## Required task 1
Recast lines of the listing as a JSON list of strings, one string per line and blank lines omitted, starting at the line that has "Given: Click the" and stopping after the line that has "click(x=554, y=10)".

## Document
From: Marcus Brinkmann
Subject: Re: awareness + flexibility + security
Date: Fri, 11 Nov 2005 01:14:59 +0100
User-agent: Wanderlust/2.14.0 (Africa) SEMI/1.14.6 (Maruoka) FLIM/1.14.7 (Sanjō) APEL/10.6 Emacs/21.4 (i386-pc-linux-gnu) MULE/5.0 (SAKAKI)

At Thu, 10 Nov 2005 19:02:37 +0100,
Bas Wijnen <address@hidden> wrote:
> What does this chip do?  It allows people to check that a remote computer is
> running unchanged code.  In other words, it allows people to restrict changing
> of code ("if you change your code, you cannot use my service").  I do not see
> any other use of the chip.

Let me give a specific example what could be done.

As you may know, with the increased importance of remote services,
there was a lot of concern about a loophole in the GPL: People could
change GPL software, and keep the modifications private.  Because
_use_ of the software is unrestricted, they could then go ahead and
offer web services to their users without releasing their
modifications to the public.  Note that in this case it was a new
technology, broadband, that made it feasible to circumvent the GPL at
a large scale.

It is my understanding that the efforts going into the GPL v3 are
partly directed at fixing this loophole.  At least this was the case a
couple of years ago, it may still be the case today.  Can somebody who
follows the GPL v3 developments shed some light on this?

Here is now my idea how this loophole could effectively be closed: If
a web service provider wants to use GPL software with modifications,
they have to release the source code.  Once the source code is
released, the FSF can offer as a service to sign binaries of the
source code releases.  Using these signatures, and the remote
attestion features of TC, the _users_ of these remote web services
could _verify_ that the remote server only runs free software in
implementing this service.

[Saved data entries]
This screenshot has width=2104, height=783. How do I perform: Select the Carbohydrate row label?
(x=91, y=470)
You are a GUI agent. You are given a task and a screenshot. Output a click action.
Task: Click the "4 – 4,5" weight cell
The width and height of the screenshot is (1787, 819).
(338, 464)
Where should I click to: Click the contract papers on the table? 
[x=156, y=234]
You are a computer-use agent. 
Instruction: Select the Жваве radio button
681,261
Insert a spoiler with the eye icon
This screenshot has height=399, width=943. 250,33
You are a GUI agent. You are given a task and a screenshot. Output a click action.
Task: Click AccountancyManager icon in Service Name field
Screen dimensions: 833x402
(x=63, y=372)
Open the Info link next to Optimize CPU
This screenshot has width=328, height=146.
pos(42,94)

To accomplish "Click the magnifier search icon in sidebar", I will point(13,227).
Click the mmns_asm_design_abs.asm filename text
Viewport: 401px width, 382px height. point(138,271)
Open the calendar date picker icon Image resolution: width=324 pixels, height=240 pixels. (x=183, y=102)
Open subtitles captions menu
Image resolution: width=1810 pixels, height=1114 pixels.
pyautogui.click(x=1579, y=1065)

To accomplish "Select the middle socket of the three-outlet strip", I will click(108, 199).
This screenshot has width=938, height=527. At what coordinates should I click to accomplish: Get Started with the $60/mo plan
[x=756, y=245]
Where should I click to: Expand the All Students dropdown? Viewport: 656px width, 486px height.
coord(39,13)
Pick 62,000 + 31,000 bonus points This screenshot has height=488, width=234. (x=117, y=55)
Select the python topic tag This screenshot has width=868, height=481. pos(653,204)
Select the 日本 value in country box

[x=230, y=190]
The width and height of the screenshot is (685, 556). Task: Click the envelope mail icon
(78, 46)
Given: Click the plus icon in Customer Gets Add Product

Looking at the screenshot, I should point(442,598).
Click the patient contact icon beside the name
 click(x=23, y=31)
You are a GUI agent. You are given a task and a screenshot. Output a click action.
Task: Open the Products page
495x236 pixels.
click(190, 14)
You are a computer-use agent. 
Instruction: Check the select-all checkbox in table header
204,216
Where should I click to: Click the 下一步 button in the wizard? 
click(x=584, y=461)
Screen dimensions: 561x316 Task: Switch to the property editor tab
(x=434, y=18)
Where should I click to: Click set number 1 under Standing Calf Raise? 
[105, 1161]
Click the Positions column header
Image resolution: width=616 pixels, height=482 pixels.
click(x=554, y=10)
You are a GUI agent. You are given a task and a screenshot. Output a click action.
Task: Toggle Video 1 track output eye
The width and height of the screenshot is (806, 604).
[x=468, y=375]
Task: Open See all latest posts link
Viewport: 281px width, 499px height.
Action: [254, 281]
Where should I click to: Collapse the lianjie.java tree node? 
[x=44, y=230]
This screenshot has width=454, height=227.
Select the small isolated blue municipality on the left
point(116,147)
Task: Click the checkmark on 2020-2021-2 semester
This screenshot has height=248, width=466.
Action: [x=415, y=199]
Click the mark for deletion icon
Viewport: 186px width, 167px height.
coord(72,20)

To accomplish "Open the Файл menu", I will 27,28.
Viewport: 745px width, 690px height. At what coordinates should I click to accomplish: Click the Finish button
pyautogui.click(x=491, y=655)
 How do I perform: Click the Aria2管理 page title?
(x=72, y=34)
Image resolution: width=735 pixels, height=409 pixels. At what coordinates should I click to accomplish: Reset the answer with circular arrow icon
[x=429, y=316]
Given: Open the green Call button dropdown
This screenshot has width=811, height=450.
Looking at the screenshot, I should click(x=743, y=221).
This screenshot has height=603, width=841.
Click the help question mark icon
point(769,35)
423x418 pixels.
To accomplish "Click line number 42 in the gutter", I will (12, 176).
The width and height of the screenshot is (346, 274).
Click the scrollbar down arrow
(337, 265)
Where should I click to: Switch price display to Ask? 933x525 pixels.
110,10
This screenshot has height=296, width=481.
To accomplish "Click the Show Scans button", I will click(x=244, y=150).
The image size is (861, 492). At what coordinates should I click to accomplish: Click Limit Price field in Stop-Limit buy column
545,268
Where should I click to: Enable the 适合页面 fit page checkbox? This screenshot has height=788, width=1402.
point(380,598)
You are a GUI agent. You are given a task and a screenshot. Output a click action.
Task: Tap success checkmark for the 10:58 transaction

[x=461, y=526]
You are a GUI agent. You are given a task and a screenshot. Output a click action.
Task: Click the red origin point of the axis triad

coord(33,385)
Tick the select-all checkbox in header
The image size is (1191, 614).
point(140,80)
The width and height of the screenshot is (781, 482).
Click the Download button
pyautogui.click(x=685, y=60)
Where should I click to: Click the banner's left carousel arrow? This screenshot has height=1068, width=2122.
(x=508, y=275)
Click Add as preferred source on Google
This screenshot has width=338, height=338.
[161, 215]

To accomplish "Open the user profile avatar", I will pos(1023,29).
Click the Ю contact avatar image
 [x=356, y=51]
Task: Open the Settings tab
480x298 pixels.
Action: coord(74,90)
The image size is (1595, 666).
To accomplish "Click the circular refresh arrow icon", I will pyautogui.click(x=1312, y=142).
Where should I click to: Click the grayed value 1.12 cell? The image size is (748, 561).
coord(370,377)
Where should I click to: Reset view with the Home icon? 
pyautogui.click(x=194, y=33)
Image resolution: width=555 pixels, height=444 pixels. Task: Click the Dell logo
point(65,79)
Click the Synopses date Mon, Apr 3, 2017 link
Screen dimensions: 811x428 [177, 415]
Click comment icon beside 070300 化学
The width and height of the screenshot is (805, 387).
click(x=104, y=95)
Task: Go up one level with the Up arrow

## Required task 2
Based on the email about the GPL loophole, decide whether each statement agrees with it: (a) the writer names broadband as the technology that made large-scale circumvention of the GPL feasible; (b) the writer states with certainty that the GPL v3 work is aimed at the loophole today; (c) in the writer's proposal, the FSF would sign binaries of the released source code. Answer yes or no for each, quoting the deciding words.

## Task solution 1
[
  "Given: Click the plus icon in Customer Gets Add Product",
  "Looking at the screenshot, I should point(442,598).",
  "Click the patient contact icon beside the name",
  " click(x=23, y=31)",
  "You are a GUI agent. You are given a task and a screenshot. Output a click action.",
  "Task: Open the Products page",
  "495x236 pixels.",
  "click(190, 14)",
  "You are a computer-use agent. ",
  "Instruction: Check the select-all checkbox in table header",
  "204,216",
  "Where should I click to: Click the 下一步 button in the wizard? ",
  "click(x=584, y=461)",
  "Screen dimensions: 561x316 Task: Switch to the property editor tab",
  "(x=434, y=18)",
  "Where should I click to: Click set number 1 under Standing Calf Raise? ",
  "[105, 1161]",
  "Click the Positions column header",
  "Image resolution: width=616 pixels, height=482 pixels.",
  "click(x=554, y=10)"
]

## Task solution 2
(a) Yes: "it was a new technology, broadband, that made it feasible to circumvent the GPL at a large scale."
(b) No: "At least this was the case a couple of years ago, it may still be the case today."
(c) Yes: "the FSF can offer as a service to sign binaries of the source code releases."